Best of… Series – 1927 – Hindle Wakes

Hindle Wakes (Maurice Elvey, 1927)

Wow, just wow. The beauty, realism, and troubles of a new flirtatious romance have rarely graced the screen as poignantly as they do here. We begin with the uncertain meeting of previous acquaintances as they drift through the crowded theme park where each was seeking a moment of freedom. What follows is cute head nuzzles, hand-holding, and eventually shared kisses back-dropped by a remarkable light show, all edited in a poetic and accurate fashion with one of the best musical scores I’ve ever heard. (Who cares if it was added decades later!) Then, jumping to the final quarter of the film, we witness ahead-of-its-time treatment of both female strength under heavy burden and the handling of a mistake, all resulting in a heartbreaking conclusion. A dull third quarter is the only thing preventing this from perfection.

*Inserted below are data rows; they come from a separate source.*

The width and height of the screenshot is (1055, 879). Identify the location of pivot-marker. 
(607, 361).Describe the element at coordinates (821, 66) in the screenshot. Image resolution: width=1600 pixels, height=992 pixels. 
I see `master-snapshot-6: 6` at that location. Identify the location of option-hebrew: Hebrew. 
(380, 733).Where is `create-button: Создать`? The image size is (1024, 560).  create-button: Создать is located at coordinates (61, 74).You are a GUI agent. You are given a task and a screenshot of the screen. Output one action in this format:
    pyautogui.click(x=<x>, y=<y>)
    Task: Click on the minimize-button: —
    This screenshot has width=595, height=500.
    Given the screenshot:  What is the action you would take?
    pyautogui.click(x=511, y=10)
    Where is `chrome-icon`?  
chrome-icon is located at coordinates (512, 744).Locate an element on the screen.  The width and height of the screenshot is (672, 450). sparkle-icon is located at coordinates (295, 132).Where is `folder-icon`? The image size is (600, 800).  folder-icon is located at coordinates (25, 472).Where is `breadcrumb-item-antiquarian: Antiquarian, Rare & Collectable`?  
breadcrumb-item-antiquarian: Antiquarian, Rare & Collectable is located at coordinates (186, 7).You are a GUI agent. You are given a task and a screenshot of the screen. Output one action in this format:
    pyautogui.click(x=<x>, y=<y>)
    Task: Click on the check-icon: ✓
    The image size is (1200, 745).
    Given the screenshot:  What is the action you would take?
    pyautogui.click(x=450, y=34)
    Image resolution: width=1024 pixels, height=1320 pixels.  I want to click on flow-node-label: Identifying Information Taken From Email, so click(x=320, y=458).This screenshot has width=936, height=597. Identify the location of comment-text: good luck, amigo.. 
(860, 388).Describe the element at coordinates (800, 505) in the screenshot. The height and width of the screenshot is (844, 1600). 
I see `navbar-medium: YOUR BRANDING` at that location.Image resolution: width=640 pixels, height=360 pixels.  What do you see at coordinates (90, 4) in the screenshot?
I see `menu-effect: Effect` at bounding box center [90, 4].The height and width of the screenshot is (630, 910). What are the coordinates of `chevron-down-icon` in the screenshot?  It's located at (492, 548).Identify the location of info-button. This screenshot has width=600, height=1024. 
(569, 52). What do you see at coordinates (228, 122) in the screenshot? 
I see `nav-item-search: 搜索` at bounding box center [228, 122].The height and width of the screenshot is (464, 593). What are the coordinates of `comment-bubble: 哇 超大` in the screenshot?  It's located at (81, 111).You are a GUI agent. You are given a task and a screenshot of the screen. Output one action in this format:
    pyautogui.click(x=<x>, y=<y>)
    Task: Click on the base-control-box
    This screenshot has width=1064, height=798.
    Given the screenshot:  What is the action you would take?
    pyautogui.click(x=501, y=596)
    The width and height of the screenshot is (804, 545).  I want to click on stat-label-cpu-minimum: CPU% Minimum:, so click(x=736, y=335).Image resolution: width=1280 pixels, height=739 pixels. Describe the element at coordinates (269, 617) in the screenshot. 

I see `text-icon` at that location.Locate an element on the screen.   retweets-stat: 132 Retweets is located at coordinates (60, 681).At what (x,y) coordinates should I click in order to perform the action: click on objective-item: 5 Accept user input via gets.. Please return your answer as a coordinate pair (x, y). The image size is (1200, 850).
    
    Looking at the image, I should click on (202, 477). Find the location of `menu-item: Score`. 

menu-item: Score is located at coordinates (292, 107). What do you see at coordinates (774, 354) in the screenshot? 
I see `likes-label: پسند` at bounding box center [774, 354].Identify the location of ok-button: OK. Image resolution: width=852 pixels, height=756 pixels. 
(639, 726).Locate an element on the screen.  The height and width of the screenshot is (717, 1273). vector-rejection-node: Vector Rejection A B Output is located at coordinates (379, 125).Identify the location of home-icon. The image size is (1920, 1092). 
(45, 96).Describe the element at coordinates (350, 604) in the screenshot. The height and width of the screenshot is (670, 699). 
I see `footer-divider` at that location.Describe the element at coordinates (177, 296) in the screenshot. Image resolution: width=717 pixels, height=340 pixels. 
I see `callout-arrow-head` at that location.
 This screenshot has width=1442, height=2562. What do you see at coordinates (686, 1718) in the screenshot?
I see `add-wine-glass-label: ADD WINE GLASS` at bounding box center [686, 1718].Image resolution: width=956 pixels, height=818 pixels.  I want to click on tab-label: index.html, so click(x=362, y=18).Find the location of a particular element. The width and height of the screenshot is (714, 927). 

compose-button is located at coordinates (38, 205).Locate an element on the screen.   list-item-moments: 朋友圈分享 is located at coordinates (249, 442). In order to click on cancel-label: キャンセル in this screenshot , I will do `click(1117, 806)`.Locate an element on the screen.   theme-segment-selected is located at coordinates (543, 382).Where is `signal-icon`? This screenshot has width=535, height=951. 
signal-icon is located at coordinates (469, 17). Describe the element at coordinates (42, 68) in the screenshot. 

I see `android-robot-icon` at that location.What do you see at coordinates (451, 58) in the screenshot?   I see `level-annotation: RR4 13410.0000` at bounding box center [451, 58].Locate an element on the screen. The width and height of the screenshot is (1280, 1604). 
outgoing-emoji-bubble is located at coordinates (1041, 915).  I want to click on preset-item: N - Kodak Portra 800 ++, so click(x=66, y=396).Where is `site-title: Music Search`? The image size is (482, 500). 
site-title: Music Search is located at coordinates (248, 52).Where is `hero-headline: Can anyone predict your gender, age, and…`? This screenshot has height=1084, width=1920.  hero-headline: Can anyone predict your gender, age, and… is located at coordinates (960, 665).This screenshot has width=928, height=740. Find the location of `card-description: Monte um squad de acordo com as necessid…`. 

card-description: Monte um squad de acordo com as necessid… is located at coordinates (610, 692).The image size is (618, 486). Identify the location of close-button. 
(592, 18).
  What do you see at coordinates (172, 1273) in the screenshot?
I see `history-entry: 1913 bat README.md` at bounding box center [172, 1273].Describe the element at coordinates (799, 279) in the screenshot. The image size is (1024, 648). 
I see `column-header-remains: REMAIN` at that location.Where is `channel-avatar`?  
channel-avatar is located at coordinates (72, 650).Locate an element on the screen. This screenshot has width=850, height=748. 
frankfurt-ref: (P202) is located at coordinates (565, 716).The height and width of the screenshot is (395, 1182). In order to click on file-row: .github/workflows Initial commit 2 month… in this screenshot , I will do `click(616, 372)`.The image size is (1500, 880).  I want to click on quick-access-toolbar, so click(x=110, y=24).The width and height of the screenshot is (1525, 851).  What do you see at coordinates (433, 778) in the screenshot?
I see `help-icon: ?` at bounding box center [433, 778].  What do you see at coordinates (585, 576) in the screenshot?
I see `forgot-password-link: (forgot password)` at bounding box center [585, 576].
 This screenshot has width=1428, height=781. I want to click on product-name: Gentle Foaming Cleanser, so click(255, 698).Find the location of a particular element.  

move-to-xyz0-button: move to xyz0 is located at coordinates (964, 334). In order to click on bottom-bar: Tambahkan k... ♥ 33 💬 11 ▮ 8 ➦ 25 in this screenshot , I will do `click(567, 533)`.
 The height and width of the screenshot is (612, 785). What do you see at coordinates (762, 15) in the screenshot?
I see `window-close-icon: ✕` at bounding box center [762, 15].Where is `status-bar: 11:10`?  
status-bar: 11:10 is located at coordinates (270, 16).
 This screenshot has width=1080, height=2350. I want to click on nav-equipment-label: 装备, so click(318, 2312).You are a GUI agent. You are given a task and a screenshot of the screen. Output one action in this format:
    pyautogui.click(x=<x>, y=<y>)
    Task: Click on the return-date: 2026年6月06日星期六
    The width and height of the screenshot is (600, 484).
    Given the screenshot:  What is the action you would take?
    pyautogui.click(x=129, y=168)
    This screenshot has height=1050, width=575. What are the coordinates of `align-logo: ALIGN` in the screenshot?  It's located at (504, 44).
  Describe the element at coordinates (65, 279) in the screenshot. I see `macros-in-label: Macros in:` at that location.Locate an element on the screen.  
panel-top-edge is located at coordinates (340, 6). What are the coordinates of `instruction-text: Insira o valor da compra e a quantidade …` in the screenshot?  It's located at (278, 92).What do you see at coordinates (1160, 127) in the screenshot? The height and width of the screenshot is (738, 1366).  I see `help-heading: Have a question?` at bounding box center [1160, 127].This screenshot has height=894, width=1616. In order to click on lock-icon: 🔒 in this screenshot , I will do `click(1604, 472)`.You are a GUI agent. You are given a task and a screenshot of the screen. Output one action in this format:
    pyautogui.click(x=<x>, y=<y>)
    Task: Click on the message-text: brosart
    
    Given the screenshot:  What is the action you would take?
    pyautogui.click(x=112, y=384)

And as shown early on with a shot of female factory workers’ feet as they run into the locker room, quickly change shoes, and run out all in beautiful synchronized fashion, Elvey isn’t afraid to put the camera wherever he wants it. We find it lingering on a hand touching the small of a back, on numerous park rides, and hovering high above a dance floor for several minutes. We also witness a gorgeous mixture of light and shadows on the home streets of our protagonist. Enjoy.  9.75/10


4 Responses to “Best of… Series – 1927 – Hindle Wakes”

  1. Cool! I’ve desperately wanted to see another one of his films — I saw The Transatlantic Tunnel (1935) and for its premise it was visually stunning and quite fun. He was EXTREMELY prolific (as you probably know) but so few of his films are available…. This one has been on my list for a while.

    • chrisfilm Says:

      I actually did not know. I thought maybe he was a one-hit-wonder. I’ll check out The Transatlantic Tunnel!

  2. It isn’t a “good” film per se — just fun… A sci-fi movie about a tunnel across the atlantic… even if it’s “bad” it’s worth watching.

    • chrisfilm Says:

      Well, in my attempt to get up to 10 movies seen from each year, 1935 is lacking, so I might just have to give it a go anyway.